7 of Cups
The world is in a big, fat uproar and over here I am reading Little House books to my mother, who has dementia and does not remember who anybody is, and only vaguely recalls parts of herself. Her fraying, working consciousness wafts things across a mental screen, or lets them come to the surface in some rhythm nobody understands or can predict. Always a talker, she still has the impulse to comment or respond but specific words are mostly absent, and often made up entirely.
Conversation is impossible, and if I wanted to see a glimmer of recognition or comprehension while updating her on the family, I would have to demand it by correcting her, rephrasing her garbled sentences, telling her that she doesn’t remember, and reminding her that she has lost herself.
The best advice I have found on dealing with a dementia patient is to enter their world and not try to pull them out of it, and into our reality. This has guided how I try to help my mother. Every visit that I read Little House to her is the first time. She has no memory of what happened in previous chapters, but enjoys the movement of the language and the descriptions of rural life.
When my mother is listening to a story, there is no need to address, alter, or amend her current state.
This month I’ve thought a lot about personal reality, and how much people experiencing the same basic circumstances can vary in their perception of them. Some days are more upsetting than others, when a big segment of the population can seem to me utterly unreasonable and lost, and the validations people require of us feel outrageous.
We are not going to escape upheaval, not on a national or global stage, or in our private lives. But we can respect another person’s reality even if it is not ours.
I could not live in my mother’s world, but I am not going to treat it like something to be torn down and conquered. When I am not with her, it is unnecessary for me to keep a foot in her experience. I’m a visitor, not a resident, and that also feels like something helpful to remember when I note behavior, from individuals or groups, that I find upsetting or incomprehensible.
I am a guest in my mother’s present situation. I do not have to participate, nor does it affect me, not really, unless I open the door and bid what upsets me about it into my own house.
There is an alarming number of bear stories in Little House in the Big Woods, which I’d forgotten, and some mentions of butchering stock. The forest animals roam the woods still unafraid of pioneers, and there is a hair-raising yellow jacket incident. I edit these scenes out of the stories I read to my mother, even though they are authentic and true.
This reminds me to weave in and out of other people’s stories, too; the ones that aren’t written in books but burst across our screens and feeds. Reality is a curated thing, I realize with more emphasis than before. We make things worse when we try to force our version of it onto someone else.
In relating a Tarot card to this, the easy choice is the Hanged Man, as he steps back to have a big-picture perspective. But for a more practical strategy, it was a toss-up between 7 of Cups and 7 of Wands. As I read Tarot, Cups are feelings and the inner world while Wands are the desires and ambitions that drive us. First we want something, then it engages us emotionally and lets us invest in it and take it forward, if it is compelling enough.

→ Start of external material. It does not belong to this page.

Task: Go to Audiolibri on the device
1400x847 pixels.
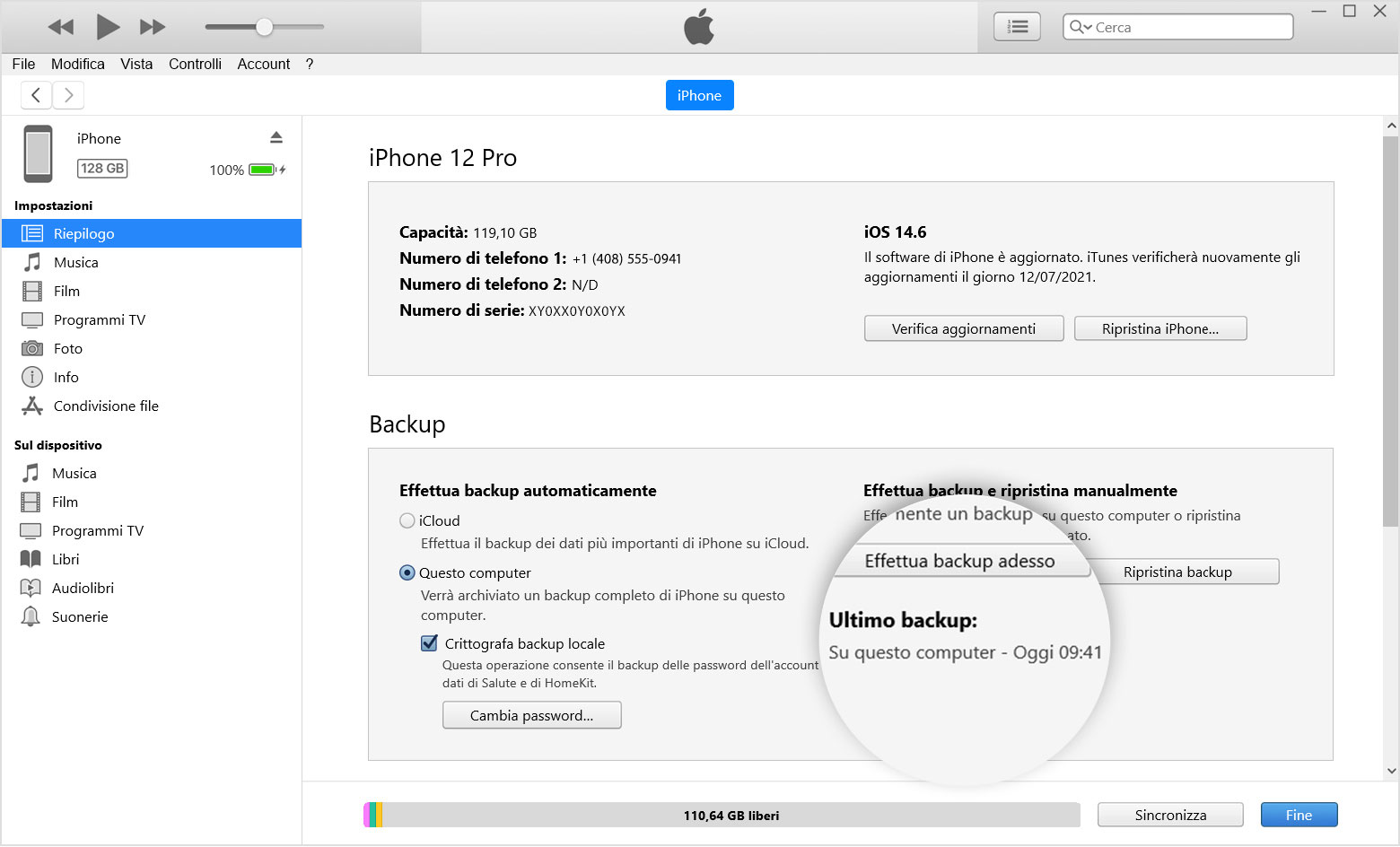Action: click(83, 588)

And seven? Divine seven is the crazy number, the signifier of a higher force; not a gentle, New Testament version of it, but the Old Testament, sandy desert Gods who set things on fire and turn people into pillars of salt. Seven is the God you don’t look at directly, the one you take your shoes off for. Anything can happen. You are reminded that you are in charge of diddly squat: not floods, not bears, not dementia.
So we have number seven’s holy fire with unpredictable consequences (just to make the point,) and that is combined with emotions or desires. Feelings and hungers can be equally uncontrollable, but in assigning a Tarot card to the general frustration and actions at work in the world currently, I am going to go with 7 of Cups.
We can live without getting what we desire. But we can’t live without feelings.
That makes it all the more important to make sure that what we are feeling belongs to us, and hasn’t been invited over from someone else’s version of reality.